§ Exercise aim:
Write the next part of the passage below on free trade agreements in Africa, starting right after its final sentence.

§ Excerpted text:
★ ★ ★
Free trade agreements are trade agreements in which countries are able to exchange goods and services across borders without having to worry about duties, tariffs, or taxes on the goods being exchanged between two countries. The intent of these agreements is to spur the economy by providing more incentive for two countries to trade with each other, causing both of the countries to develop stronger private economies. The African Union estimates that this agreement will bring on a 52.3% increase in trade between African countries by 2020. This hopes to also reduce poverty levels by providing more job opportunities to its citizens. It also allows current companies to expand into new countries because there is less of a tax barrier. That way, countries can also diversify their economies—a country does not have to rely on a single resource such as oil or minerals to grow its economy (European Commission). Free trade agreements also tend to attract investors from foreign countries to try to expand local industries that are trying to grow outside of their boarders (Balance). Currently, India has been interested in investing in intra-African trade already.
★ ★ ★
§ Data shown:
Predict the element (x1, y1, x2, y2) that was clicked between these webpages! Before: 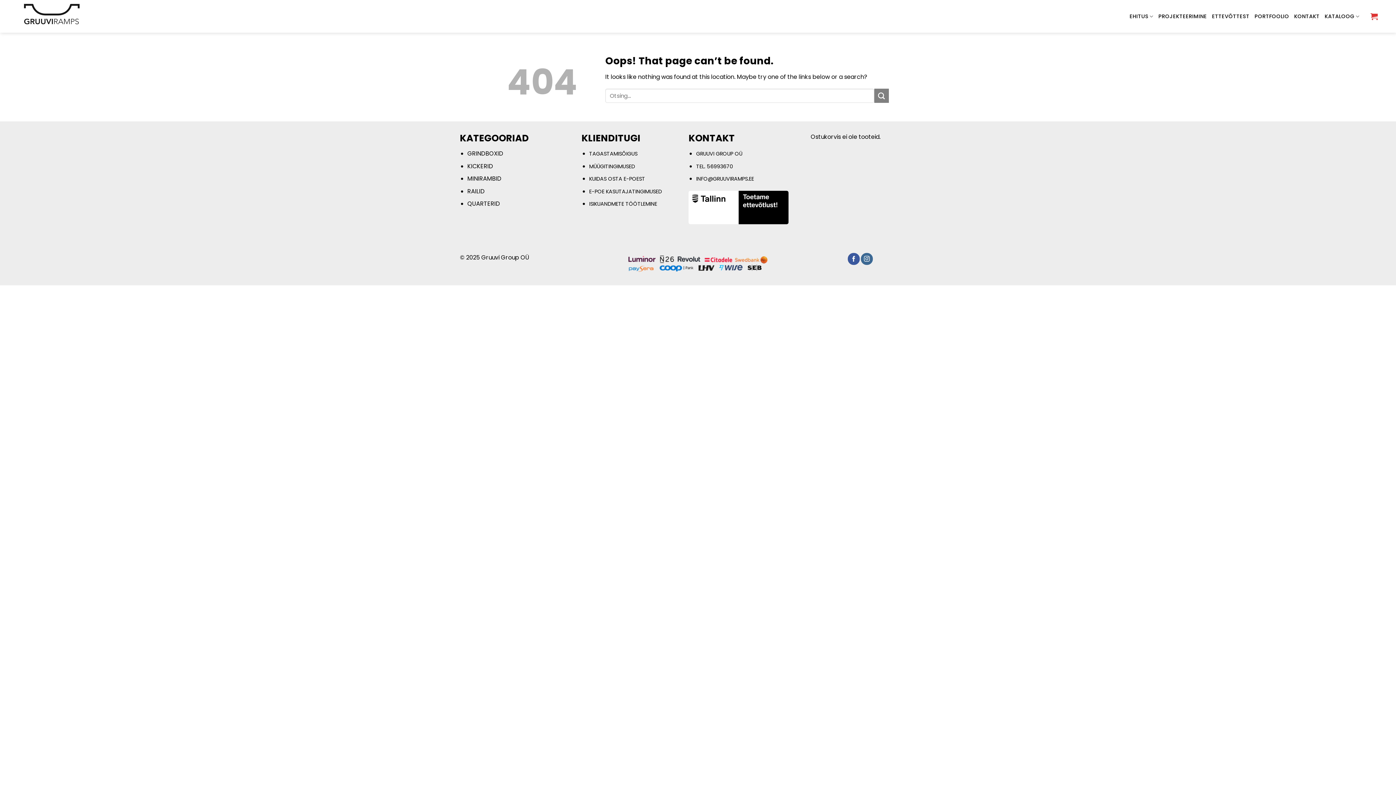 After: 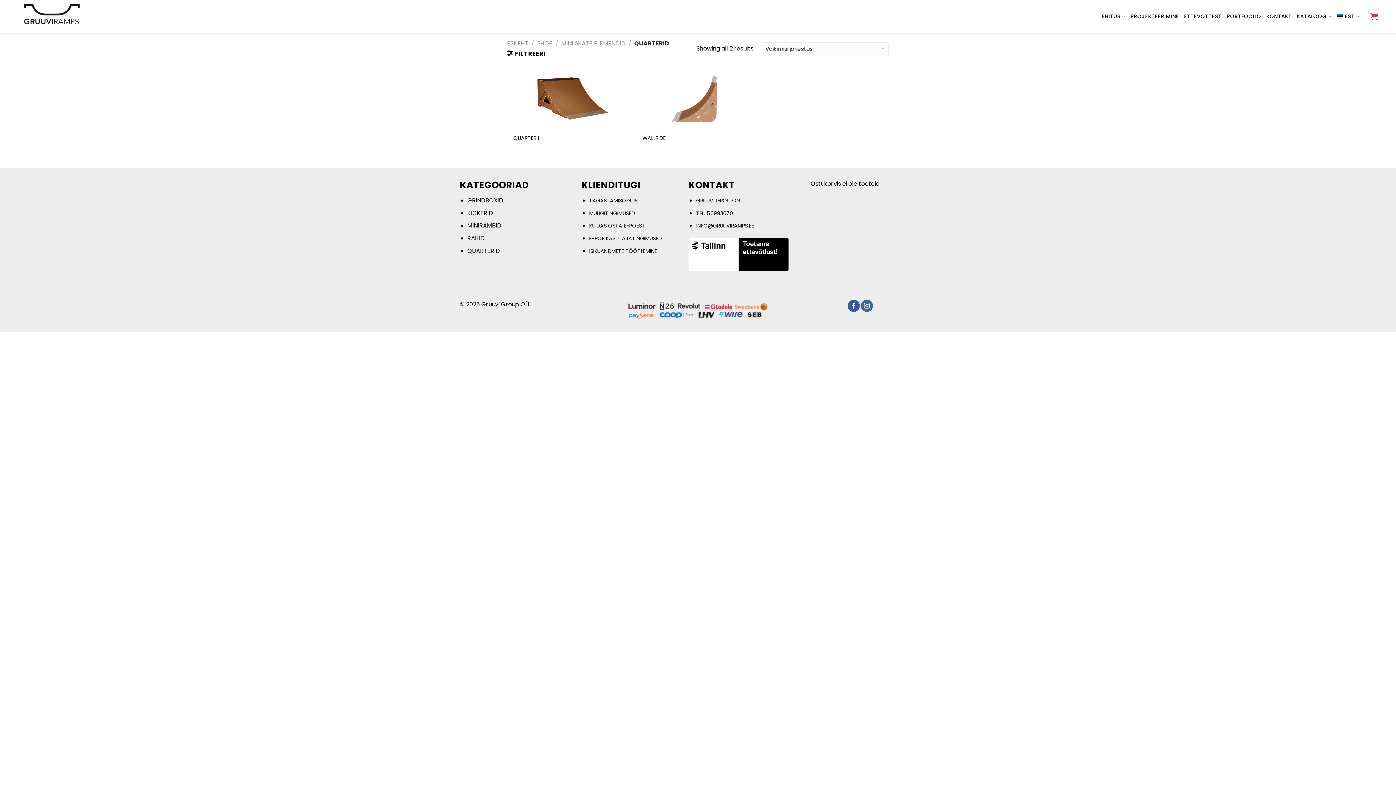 Action: label: QUARTERID bbox: (467, 199, 500, 208)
★ ★ ★
§ Response:
This agreement has not come without some obstacles and fears. For instance, two large African players, Nigeria and South Africa, have not signed the agreement. South Africa has reported that it is currently trying to get its domestic rules organized before moving forward on a trading agreement. However, for Nigeria, while the Nigerian cabinet endorsed the agreement before, according to a statement, large investors in Nigeria had some concerns about the trade agreement. The Labor Party of Nigeria also called the agreement a “death knell for the Nigerian economy” if it were to be successfully implemented in the country (IOL). This may be because Nigeria is currently experiencing a recession because of the falling price of oil (Nigeria is currently the largest oil producer in Africa). There has also been concerns about Northern African countries joining this free trade agreement (Daily O). These Northern countries are more efficient and have more investment money from France and the rest of the EU. The problem, however, is that these countries’ industries will dominate and overshadow any other emerging market in a larger economy.
In all, the new African Free Trade agreement may provide a lot of economic growth and trade. Without tariff barriers, local companies have the ability to grow way beyond their countries’ borders and into new horizons. It will also serve to attract foreign investors to help develop these countries’ economies further. While there has been some anxiety over the lack of support from countries such as Nigeria and the presence of larger economies such as Morocco crowding out growing industries, there has been come excitement over the possibility of large trade growth in Africa.